▶ Supplied material:
┌──

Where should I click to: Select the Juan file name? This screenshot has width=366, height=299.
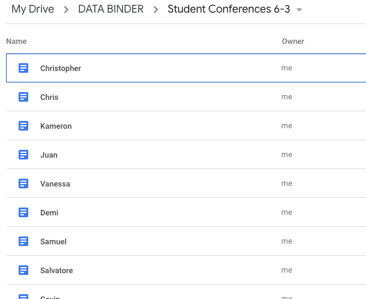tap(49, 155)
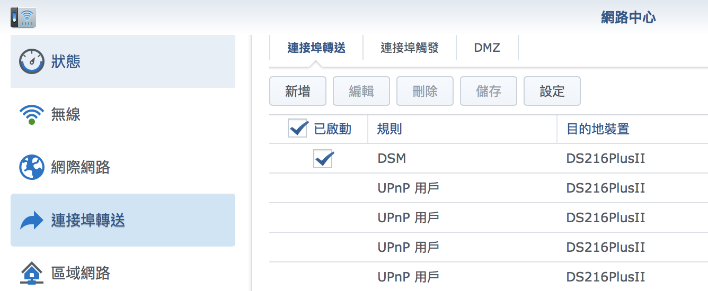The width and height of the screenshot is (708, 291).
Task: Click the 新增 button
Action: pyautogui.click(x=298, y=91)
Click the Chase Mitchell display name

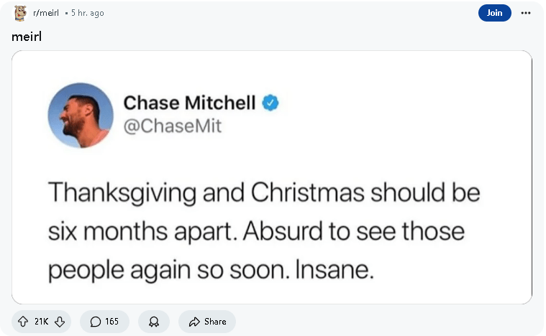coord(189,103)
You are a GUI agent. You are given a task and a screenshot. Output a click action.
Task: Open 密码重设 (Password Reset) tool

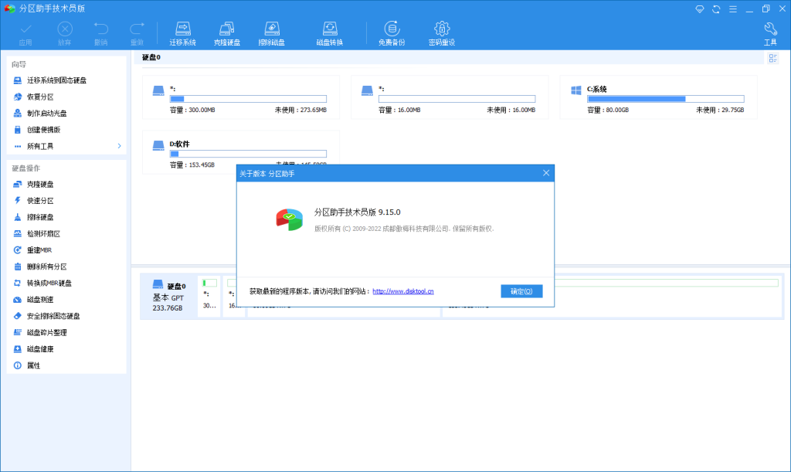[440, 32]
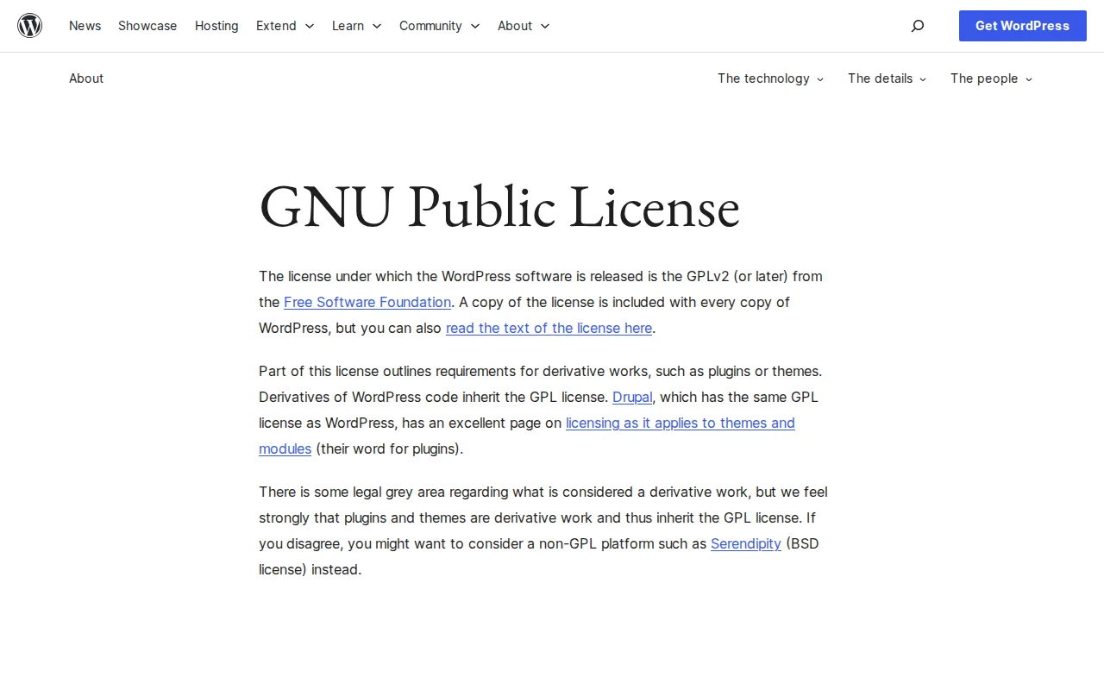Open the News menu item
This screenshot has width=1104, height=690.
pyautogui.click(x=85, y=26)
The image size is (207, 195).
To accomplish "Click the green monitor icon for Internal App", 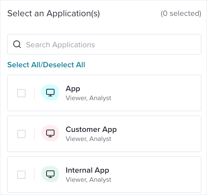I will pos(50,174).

└──
┌──

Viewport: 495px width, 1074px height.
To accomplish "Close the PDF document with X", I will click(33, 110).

└──

▶ Direction: Change "display name" to "username" in the stretch from the line containing "Where should I" through the line containing "pyautogui.click(x=85, y=26)", and keep everything else the same. Leave the pictures out of your answer.

▶ Result for this task:
Where should I click to: Select the Juan file name? This screenshot has width=366, height=299.
tap(49, 155)
The width and height of the screenshot is (708, 291).
Task: Click the 新增 button
Action: pyautogui.click(x=298, y=91)
Click the Chase Mitchell username

coord(189,103)
You are a GUI agent. You are given a task and a screenshot. Output a click action.
Task: Open 密码重设 (Password Reset) tool

[440, 32]
Open the News menu item
This screenshot has width=1104, height=690.
pyautogui.click(x=85, y=26)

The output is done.